* Ejercicio propuesto *
Responda con base en el texto sobre la continuidad presidencial en América Latina:
(a) ¿Qué caso se presenta como el más emblemático de ejecutivo vitalicio?
(b) Según el texto, ¿de qué son fruto tanto el Ejecutivo como el Legislativo?
(c) En el sistema parlamentario, ¿mediante qué puede el Parlamento cesar al primer ministro?

No obstante, el caso más emblemático de ejecutivo vitalicio es el de Fidel Castro, en el marco de un sistema que formalmente no es presidencialista, aunque igual tracciona compulsivamente a los presidentes que están en el área de influencia de la "revolución bolivariana". La aparición de esta constante vocación patriótica por la continuidad en el cargo tiene una comprensible explicación. La asunción de un presidente, en América latina, supone el ascenso simultáneo de ministros, secretarios de Estado, altos cargos y una extensa corte de adherentes que va descendiendo hasta llegar a cubrir los puestos más modestos de la Administración.
Esta enorme estructura piramidal de poder que rodea al presidente lo adula y convence fácilmente de su condición de "figura imprescindible", alentando así las irresistibles ansias de continuidad de personas que se consideran investidas de un rol providencial y a las que siempre le falta tiempo para culminar su "obra histórica".

En lo que se refiere a la imposibilidad del Parlamento de destituir al presidente -salvo en el complejo y dificultoso impeachement o juicio político- se vincula con el diseño de un sistema basado en doble legitimidad que tienen el Ejecutivo y el Legislativo, ambos fruto de una elección popular.

Esta característica es, probablemente, la que ofrece mayor contraste con el sistema parlamentario, donde el presidente del Consejo de Ministros (o primer ministro) puede ser cesado por el Parlamento en cualquier momento, mediante una moción de censura que generalmente sólo requiere el voto de la mayoría de la Cámara.

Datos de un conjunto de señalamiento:
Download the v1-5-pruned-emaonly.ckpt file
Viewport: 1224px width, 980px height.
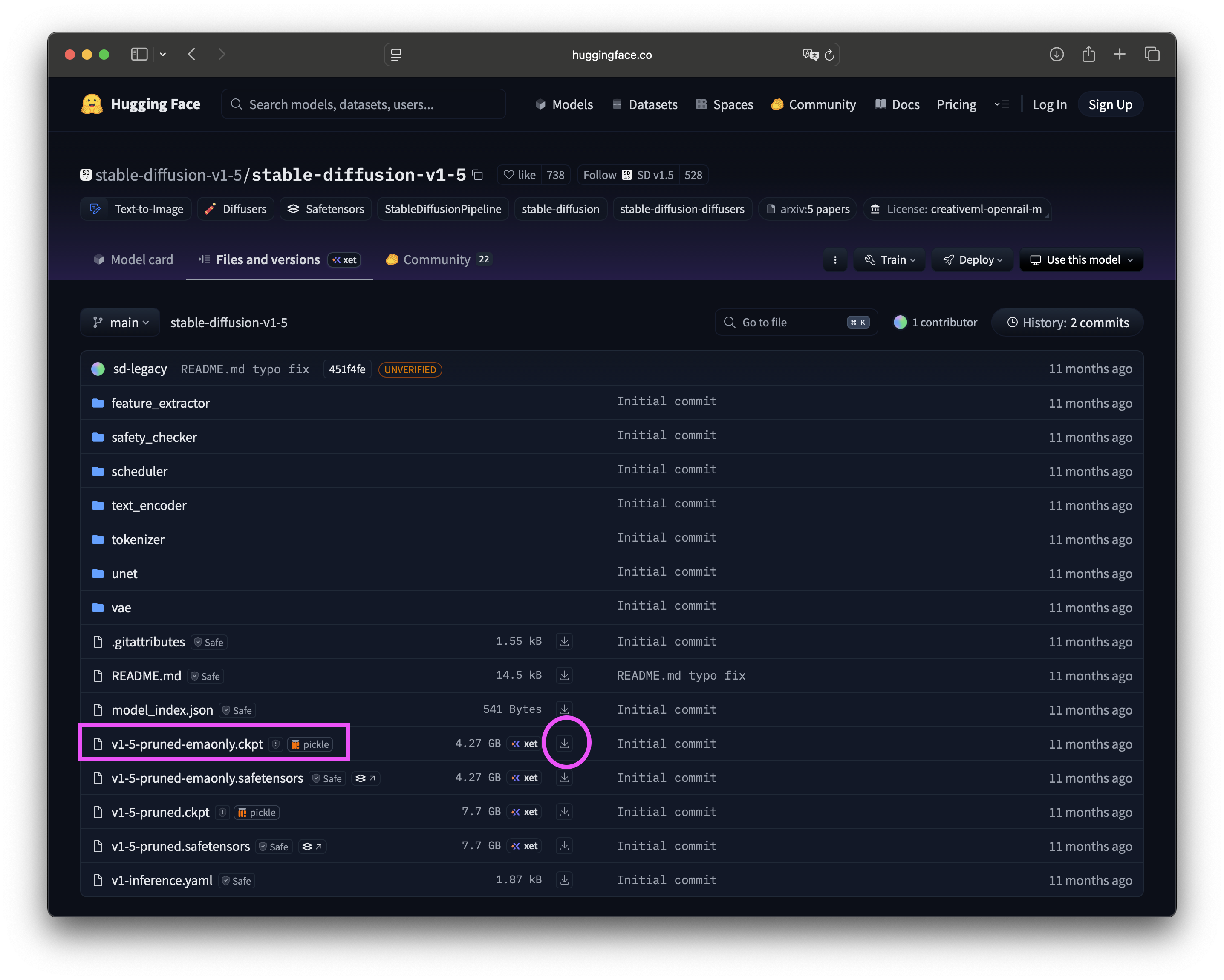tap(564, 744)
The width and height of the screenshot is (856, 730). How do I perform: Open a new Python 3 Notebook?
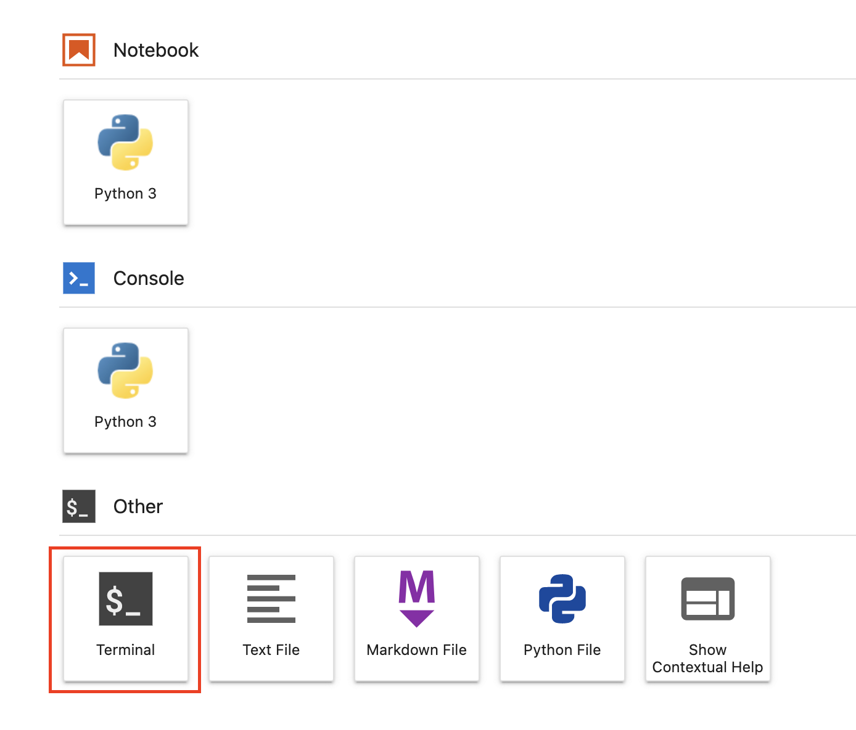[125, 162]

* Respuesta correcta *
(a) El de Fidel Castro.
(b) De una elección popular.
(c) Mediante una moción de censura, que generalmente sólo requiere el voto de la mayoría de la Cámara.